In all four programmes, the education of the whole person is manifested through all domains of knowledge, involving the major traditions of learning in languages, humanities, sciences, mathematics and the arts.

Furthermore, all four programmes:

  • require study across a broad range of subjects drawing on content from educational cultures across the world
  • give special emphasis to language acquisition and development
  • encourage learning across disciplines
  • focus on developing the skills of learning
  • include, to a varying extent, the study of individual subjects and of transdisciplinary areas
  • provide students with opportunities for individual and collaborative planning and research
  • include a community service component requiring action and reflection.

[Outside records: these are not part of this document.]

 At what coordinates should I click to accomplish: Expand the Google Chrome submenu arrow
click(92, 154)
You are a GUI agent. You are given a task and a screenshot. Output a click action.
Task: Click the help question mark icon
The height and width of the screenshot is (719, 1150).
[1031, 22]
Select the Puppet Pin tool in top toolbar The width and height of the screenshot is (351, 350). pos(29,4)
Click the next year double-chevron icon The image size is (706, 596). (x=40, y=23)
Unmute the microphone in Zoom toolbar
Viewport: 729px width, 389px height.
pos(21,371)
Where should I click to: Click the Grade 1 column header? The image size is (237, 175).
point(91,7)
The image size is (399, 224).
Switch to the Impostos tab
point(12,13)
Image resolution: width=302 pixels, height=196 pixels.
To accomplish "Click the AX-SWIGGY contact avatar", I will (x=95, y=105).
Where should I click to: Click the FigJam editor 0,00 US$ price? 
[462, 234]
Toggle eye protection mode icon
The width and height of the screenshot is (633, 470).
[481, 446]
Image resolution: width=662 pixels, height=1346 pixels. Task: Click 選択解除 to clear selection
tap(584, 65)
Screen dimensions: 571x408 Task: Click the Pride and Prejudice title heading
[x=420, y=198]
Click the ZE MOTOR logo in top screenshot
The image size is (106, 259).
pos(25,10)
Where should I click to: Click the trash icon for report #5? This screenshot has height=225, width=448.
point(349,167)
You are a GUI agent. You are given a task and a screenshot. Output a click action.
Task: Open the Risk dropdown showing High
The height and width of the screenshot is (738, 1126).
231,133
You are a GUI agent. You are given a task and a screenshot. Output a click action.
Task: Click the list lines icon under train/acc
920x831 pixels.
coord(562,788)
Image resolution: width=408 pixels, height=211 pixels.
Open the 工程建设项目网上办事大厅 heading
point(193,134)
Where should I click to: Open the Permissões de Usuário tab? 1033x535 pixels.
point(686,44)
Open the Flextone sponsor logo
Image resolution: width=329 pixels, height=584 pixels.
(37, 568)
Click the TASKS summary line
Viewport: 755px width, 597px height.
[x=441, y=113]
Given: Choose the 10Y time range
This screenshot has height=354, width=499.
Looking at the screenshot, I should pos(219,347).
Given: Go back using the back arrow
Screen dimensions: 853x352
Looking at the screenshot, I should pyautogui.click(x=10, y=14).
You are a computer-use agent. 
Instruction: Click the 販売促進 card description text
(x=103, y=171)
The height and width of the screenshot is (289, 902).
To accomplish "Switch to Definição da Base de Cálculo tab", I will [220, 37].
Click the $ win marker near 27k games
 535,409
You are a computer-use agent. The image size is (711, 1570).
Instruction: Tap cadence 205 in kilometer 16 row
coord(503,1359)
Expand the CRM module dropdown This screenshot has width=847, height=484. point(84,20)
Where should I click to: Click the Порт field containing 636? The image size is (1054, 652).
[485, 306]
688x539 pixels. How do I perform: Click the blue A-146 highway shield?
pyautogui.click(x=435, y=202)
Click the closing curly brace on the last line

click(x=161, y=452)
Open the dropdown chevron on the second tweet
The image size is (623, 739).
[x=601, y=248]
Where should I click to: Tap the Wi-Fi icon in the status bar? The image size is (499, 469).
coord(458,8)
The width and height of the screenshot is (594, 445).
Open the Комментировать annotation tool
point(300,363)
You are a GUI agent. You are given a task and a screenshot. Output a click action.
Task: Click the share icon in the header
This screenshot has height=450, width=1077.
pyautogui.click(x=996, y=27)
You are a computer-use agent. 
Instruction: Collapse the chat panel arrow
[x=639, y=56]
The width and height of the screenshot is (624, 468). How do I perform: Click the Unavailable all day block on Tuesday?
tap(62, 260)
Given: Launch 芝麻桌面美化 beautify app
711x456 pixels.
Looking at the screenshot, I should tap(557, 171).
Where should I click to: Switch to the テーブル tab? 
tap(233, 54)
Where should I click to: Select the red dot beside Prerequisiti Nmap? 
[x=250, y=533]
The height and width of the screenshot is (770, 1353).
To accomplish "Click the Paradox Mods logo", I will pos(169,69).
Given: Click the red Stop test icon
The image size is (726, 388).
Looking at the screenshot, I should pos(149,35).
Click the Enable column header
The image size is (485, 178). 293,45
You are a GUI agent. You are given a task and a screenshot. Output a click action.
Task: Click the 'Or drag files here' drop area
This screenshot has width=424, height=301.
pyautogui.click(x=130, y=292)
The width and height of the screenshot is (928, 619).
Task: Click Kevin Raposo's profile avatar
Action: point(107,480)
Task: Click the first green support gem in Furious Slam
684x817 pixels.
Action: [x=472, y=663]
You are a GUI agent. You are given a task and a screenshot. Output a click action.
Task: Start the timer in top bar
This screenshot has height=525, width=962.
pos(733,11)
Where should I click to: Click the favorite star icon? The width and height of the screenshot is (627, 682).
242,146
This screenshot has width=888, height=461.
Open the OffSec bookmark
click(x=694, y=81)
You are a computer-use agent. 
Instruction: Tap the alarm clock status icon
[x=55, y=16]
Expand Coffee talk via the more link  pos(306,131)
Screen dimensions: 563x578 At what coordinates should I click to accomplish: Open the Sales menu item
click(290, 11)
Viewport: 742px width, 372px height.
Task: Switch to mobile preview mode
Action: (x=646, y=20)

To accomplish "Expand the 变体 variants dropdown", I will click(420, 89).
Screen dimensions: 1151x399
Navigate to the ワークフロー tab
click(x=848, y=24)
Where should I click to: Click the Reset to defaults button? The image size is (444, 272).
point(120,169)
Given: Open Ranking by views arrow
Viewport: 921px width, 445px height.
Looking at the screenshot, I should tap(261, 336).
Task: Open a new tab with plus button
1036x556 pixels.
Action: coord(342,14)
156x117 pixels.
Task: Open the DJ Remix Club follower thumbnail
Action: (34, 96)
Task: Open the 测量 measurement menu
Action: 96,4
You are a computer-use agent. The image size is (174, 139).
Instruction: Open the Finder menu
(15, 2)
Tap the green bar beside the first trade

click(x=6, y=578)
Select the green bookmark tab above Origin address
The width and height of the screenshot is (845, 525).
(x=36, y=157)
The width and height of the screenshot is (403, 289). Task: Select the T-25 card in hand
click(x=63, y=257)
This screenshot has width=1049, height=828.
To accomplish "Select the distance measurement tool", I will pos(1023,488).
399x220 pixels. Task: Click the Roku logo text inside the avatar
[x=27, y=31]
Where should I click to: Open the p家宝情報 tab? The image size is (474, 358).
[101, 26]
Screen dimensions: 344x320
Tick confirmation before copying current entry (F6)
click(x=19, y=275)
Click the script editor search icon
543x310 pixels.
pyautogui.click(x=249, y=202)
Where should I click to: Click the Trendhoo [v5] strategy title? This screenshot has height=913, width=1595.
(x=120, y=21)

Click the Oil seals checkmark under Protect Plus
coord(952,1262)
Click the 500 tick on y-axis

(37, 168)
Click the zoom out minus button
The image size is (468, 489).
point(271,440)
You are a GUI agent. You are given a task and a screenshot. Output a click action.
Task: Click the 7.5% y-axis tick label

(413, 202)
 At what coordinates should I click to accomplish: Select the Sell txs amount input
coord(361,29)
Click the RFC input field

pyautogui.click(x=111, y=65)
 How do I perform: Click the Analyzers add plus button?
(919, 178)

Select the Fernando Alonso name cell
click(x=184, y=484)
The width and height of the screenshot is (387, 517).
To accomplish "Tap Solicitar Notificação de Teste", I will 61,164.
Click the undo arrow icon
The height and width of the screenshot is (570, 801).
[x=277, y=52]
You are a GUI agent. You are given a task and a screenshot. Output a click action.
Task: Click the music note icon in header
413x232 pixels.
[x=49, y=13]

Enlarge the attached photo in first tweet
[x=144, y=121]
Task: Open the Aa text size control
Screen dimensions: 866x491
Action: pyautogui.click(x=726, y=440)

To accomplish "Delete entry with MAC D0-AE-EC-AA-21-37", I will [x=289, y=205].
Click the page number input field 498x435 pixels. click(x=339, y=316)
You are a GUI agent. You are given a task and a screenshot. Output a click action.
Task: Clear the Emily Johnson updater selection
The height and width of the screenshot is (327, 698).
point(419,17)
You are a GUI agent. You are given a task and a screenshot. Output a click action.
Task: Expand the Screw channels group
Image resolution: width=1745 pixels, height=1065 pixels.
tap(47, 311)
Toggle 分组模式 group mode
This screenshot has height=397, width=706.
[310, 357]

Do schools teach more than one programme?

A significant number of schools offer more than one IB programme, thereby ensuring consistency of education for the student.

IB World Schools, which are schools authorized by the organization, may choose to offer:

  • only one IB programme
  • more than one IB programme, ie any combination of two programmes, or all four programmes
  • local or national programmes in addition to one or more IB programmes.

IB World Schools are a mix of international, private and state schools. They range in size from very small to over a thousand students.

In which languages are students taught?

  • The Primary Years Programme (PYP) may be taught in any language.

The IB publishes PYP curriculum documents in English, French and Spanish but this does not prevent schools teaching the programme in other languages.

  • The Middle Years Programme (MYP) may be taught in any language.

The IB publishes MYP curriculum documents in English, French, Spanish and Chinese but this does not prevent schools teaching the programme in other languages. However, if schools require the grades of their students to be validated by the IB then sufficient student work must be produced in English, French, Spanish or Chinese.

  • The Diploma Programme may be taught in English, French or Spanish.

The IB publishes Diploma Programme curriculum documents and produces examination papers in English, French and Spanish. Schools must therefore choose at least one of these languages as the language of instruction in the school.